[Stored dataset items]
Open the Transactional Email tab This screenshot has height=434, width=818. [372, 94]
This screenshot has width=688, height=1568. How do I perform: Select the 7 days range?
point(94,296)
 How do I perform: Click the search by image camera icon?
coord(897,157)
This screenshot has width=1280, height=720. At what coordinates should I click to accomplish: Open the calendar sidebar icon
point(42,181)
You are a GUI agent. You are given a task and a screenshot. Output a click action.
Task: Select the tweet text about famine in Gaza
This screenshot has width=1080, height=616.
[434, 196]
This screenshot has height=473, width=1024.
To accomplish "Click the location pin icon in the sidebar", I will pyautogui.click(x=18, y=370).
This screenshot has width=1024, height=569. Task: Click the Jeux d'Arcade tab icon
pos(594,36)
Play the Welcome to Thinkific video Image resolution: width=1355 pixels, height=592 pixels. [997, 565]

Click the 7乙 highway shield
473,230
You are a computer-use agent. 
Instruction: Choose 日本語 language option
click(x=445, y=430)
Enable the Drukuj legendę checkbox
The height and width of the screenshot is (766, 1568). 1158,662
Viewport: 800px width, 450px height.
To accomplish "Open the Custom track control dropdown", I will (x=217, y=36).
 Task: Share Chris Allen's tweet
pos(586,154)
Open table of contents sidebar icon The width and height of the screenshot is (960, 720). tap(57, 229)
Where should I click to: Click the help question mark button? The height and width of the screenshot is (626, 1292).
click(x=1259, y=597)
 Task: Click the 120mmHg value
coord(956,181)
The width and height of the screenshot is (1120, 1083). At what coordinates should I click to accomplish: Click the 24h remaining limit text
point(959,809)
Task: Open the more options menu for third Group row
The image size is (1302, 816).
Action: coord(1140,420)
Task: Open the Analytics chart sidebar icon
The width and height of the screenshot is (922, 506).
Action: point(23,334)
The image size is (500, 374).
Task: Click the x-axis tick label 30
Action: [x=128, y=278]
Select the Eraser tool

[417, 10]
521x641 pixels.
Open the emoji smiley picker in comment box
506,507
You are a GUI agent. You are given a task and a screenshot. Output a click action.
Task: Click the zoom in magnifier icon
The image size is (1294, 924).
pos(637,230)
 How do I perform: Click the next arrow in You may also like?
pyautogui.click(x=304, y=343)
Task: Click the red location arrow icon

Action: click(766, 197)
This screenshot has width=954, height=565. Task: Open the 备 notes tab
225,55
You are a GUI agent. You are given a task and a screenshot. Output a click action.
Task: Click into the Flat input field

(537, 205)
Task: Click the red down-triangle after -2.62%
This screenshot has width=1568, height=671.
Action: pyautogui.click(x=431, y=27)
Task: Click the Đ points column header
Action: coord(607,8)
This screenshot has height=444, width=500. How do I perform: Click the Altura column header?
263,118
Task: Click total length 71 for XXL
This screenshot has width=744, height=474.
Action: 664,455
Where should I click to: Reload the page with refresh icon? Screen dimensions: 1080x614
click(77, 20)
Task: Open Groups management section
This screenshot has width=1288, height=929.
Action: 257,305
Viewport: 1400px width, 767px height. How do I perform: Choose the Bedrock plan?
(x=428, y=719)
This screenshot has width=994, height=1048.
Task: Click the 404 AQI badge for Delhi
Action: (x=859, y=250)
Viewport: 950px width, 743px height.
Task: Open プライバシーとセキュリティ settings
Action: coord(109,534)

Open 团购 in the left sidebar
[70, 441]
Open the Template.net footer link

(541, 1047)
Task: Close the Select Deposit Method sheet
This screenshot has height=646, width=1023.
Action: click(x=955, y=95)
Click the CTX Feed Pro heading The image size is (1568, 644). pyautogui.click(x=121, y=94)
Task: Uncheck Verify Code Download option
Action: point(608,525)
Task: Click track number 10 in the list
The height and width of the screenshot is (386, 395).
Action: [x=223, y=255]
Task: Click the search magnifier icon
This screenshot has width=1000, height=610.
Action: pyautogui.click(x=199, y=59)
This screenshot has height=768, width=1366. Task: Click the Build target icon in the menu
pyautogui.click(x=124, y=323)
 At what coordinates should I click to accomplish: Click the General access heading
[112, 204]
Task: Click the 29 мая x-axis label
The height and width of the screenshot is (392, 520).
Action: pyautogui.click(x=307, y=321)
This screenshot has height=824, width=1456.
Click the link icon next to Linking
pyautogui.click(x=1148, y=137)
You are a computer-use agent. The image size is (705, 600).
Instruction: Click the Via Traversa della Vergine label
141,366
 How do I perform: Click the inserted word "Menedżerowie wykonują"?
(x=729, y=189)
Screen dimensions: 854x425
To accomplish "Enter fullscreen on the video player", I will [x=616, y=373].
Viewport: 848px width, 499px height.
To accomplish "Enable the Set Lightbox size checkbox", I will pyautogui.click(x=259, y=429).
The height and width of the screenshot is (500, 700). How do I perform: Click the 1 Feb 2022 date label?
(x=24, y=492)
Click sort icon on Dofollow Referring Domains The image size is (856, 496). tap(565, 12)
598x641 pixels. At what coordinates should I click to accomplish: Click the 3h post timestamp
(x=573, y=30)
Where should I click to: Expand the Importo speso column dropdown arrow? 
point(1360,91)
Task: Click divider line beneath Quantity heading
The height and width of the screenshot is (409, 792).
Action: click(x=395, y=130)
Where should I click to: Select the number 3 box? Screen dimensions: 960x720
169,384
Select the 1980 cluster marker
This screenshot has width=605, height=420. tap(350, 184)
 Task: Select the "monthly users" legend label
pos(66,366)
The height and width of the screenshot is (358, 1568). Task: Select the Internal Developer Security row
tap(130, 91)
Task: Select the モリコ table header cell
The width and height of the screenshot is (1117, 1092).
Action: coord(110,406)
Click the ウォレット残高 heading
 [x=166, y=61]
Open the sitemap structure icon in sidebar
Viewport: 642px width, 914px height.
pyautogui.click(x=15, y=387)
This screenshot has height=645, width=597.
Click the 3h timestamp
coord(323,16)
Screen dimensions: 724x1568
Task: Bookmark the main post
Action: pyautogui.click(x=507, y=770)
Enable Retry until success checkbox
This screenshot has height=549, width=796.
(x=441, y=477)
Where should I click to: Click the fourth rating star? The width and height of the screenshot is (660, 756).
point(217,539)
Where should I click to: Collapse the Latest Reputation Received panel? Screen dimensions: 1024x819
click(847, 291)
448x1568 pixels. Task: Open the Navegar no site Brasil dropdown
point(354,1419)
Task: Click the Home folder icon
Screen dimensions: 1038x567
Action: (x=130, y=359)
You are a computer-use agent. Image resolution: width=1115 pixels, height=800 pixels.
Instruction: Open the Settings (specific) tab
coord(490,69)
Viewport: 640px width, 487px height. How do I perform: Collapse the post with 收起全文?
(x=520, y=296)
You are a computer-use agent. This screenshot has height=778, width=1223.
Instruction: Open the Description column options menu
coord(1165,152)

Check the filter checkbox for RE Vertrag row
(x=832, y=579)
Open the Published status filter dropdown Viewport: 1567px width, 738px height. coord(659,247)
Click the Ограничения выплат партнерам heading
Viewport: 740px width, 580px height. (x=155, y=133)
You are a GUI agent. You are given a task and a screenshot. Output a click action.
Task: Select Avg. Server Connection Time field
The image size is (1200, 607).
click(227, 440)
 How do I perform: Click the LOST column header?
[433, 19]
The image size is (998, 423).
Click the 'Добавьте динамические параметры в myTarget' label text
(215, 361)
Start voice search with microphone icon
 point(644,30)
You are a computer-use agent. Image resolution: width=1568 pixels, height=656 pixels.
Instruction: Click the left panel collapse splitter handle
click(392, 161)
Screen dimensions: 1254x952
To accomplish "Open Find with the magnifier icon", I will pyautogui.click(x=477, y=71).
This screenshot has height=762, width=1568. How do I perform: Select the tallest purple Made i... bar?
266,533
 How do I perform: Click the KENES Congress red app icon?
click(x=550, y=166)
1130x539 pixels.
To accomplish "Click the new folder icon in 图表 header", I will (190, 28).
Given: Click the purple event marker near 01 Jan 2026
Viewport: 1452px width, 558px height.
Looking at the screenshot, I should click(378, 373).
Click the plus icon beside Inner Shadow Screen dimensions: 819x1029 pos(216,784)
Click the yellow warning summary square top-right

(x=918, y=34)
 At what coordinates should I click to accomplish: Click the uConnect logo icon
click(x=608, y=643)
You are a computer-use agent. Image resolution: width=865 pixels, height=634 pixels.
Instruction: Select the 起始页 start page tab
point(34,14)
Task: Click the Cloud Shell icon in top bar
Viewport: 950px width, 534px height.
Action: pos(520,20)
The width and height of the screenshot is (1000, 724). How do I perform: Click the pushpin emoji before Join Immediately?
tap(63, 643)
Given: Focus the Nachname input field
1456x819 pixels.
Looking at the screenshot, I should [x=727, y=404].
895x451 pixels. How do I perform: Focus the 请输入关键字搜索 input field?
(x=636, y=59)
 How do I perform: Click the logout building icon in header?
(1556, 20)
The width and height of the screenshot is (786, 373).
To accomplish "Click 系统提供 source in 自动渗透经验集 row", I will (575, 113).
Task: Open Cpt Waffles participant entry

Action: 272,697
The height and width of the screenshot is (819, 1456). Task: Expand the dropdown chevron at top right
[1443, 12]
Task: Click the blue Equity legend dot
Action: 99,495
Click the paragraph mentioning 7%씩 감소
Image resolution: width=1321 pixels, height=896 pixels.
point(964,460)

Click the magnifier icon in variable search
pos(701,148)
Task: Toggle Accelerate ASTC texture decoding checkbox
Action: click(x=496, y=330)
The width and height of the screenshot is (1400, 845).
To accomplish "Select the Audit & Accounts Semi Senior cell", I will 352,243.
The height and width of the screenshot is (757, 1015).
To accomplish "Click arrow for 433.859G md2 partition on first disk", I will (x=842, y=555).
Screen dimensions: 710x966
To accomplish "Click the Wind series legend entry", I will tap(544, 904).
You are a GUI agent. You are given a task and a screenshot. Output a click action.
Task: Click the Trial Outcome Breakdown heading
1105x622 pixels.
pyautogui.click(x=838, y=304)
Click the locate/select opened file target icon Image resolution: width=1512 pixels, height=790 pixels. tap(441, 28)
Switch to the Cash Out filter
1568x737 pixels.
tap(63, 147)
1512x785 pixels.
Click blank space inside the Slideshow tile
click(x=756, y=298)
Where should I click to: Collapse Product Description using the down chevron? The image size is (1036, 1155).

▸ Exercise prompt
Start with the line that contains "The width and height of the screenshot is (786, 373).", end with the last line of the entries, and please retype every line in that span exactly, with no others.

▸ Solution for this exercise
The width and height of the screenshot is (786, 373).
To accomplish "Click 系统提供 source in 自动渗透经验集 row", I will (575, 113).
Task: Open Cpt Waffles participant entry

Action: 272,697
The height and width of the screenshot is (819, 1456). Task: Expand the dropdown chevron at top right
[1443, 12]
Task: Click the blue Equity legend dot
Action: 99,495
Click the paragraph mentioning 7%씩 감소
Image resolution: width=1321 pixels, height=896 pixels.
point(964,460)

Click the magnifier icon in variable search
pos(701,148)
Task: Toggle Accelerate ASTC texture decoding checkbox
Action: click(x=496, y=330)
The width and height of the screenshot is (1400, 845).
To accomplish "Select the Audit & Accounts Semi Senior cell", I will 352,243.
The height and width of the screenshot is (757, 1015).
To accomplish "Click arrow for 433.859G md2 partition on first disk", I will (x=842, y=555).
Screen dimensions: 710x966
To accomplish "Click the Wind series legend entry", I will tap(544, 904).
You are a GUI agent. You are given a task and a screenshot. Output a click action.
Task: Click the Trial Outcome Breakdown heading
1105x622 pixels.
pyautogui.click(x=838, y=304)
Click the locate/select opened file target icon Image resolution: width=1512 pixels, height=790 pixels. tap(441, 28)
Switch to the Cash Out filter
1568x737 pixels.
tap(63, 147)
1512x785 pixels.
Click blank space inside the Slideshow tile
click(x=756, y=298)
Where should I click to: Collapse Product Description using the down chevron? The image size is (1036, 1155).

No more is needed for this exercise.